El informe presentado a la Comisión de la Verdad, por ejemplo, recuerda que el paramilitarismo históricamente ha sido apoyado por actores legales de las regiones (terratenientes, ganaderos, comerciantes, y sectores empresariales nacionales e internacionales) y que aunque formalmente se desmovilizaron entre 2003 y 2006, en la actualidad existe un fenómeno de reconfiguración: «Muchas de las nuevas estructuras denominadas por el Gobierno Nacional como Grupos Armados Organizados (GAO), están compuestas por miembros de las AUC que participaron en procesos de desmovilización (…)  son los responsables del mayor número de agresiones a las personas que defienden los derechos humanos. El perfil de las víctimas abarca a personas que defienden la implementación del Acuerdo Final de Paz, y de manera especial, la política de restitución de tierras y reforma rural integral, que afecta directamente los intereses de las élites económicas y políticas regionales, así como a las compañías nacionales y transnacionales».

 

Y quizá esa es la razón por la cual, aseguran algunos, no solo no funcionan las medidas para evitar que se sigan registrando más casos sino que además persiste la impunidad. 

 

Diana Sánchez señala que si bien es cierto que desde el Gobierno se han hecho esfuerzos para trata de contener el problema, en la práctica los resultados son pocos. Explica que en el caso de la Fiscalía se ha dicho que se han investigado 170 casos que fueron documentados por la ONU y que de ese total el 50% está esclarecido.

 

«Nosotros creemos que 65 casos (correspondientes a ese 50%) es una cifra insuficiente sobre todo si tenemos en cuenta que desde el programa hemos registrado al menos 580 asesinatos en los ocho años de Santos. Pero supongamos que solo son 170 investigados y de esos la mitad de casos esclarecidos, aunque no se sabe de autores intelectuales.

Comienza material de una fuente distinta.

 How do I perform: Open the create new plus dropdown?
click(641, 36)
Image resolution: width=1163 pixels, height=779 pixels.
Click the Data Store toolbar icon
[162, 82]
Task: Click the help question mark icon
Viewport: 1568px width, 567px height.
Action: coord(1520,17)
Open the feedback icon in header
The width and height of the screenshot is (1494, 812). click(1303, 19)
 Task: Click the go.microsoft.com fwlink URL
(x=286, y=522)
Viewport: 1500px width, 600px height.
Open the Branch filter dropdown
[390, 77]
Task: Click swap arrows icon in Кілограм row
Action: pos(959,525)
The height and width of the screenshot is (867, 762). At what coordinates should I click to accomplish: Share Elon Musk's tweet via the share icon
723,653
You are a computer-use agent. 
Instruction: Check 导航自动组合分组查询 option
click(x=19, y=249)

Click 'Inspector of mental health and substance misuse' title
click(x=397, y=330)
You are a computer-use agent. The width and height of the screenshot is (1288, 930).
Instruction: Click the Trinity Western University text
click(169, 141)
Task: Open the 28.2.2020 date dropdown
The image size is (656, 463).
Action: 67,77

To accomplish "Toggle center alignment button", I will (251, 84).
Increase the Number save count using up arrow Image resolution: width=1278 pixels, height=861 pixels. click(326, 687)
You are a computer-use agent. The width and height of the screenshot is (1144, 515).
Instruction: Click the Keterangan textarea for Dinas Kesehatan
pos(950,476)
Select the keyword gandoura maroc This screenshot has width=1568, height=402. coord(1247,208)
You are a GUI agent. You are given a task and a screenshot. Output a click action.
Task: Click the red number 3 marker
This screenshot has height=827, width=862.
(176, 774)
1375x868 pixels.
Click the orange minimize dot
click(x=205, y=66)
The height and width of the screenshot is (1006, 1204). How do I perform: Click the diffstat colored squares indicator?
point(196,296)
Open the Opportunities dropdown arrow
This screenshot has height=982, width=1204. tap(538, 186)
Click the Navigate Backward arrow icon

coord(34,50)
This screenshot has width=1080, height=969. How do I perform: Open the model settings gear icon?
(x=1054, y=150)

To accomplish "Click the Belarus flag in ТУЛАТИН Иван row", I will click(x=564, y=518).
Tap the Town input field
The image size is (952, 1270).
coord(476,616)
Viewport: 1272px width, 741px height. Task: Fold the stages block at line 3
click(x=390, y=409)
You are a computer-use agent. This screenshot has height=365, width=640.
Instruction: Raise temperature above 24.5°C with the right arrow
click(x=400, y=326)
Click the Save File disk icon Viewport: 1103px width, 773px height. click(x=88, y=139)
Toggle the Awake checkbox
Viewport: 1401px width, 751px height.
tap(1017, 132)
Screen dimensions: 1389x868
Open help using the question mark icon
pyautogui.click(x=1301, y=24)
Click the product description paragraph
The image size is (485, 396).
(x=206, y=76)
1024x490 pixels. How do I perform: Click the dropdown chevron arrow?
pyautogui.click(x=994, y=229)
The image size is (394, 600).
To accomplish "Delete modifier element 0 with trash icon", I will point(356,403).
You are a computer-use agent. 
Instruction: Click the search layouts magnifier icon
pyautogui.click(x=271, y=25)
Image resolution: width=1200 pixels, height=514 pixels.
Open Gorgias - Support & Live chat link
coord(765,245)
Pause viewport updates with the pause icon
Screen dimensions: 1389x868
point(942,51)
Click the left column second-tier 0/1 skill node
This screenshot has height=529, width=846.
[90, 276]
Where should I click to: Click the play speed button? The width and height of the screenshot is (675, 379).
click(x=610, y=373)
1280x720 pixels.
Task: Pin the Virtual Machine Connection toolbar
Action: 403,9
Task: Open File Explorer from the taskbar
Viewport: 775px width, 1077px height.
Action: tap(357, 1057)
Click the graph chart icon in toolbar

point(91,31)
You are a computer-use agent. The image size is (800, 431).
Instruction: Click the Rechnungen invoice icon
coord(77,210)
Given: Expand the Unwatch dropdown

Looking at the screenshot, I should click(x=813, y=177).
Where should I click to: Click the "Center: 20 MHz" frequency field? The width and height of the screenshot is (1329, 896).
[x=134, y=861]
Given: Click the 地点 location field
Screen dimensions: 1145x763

Solo se sabe del gatillero, el sicario, pero no quién está detrás, qué estructura, qué interés económico o político», refiere Sánchez al señalar que a la Fiscalía hay que exigirle más y que no es posible que se excusen diciendo que  es un problema de recursos o que no tiene el músculo suficiente.

 

En el fondo, insiste, además de las medidas y promesas gubernamentales lo que urge es un cambio en el discurso, el contexto y las instituciones que siguen viendo a las comunidades y a los líderes como un enemigo interno.  «Si matan líderes no pasa nada. Hay un pensamiento que estigmatiza pues creen que las comunidades siempre han sido funcionales a las guerrillas, las ven como las que siempre se oponen al desarrollo, a las represas, al extractivismo y obvio a los intereses geoestratégicos de los proyectos agroindustriales».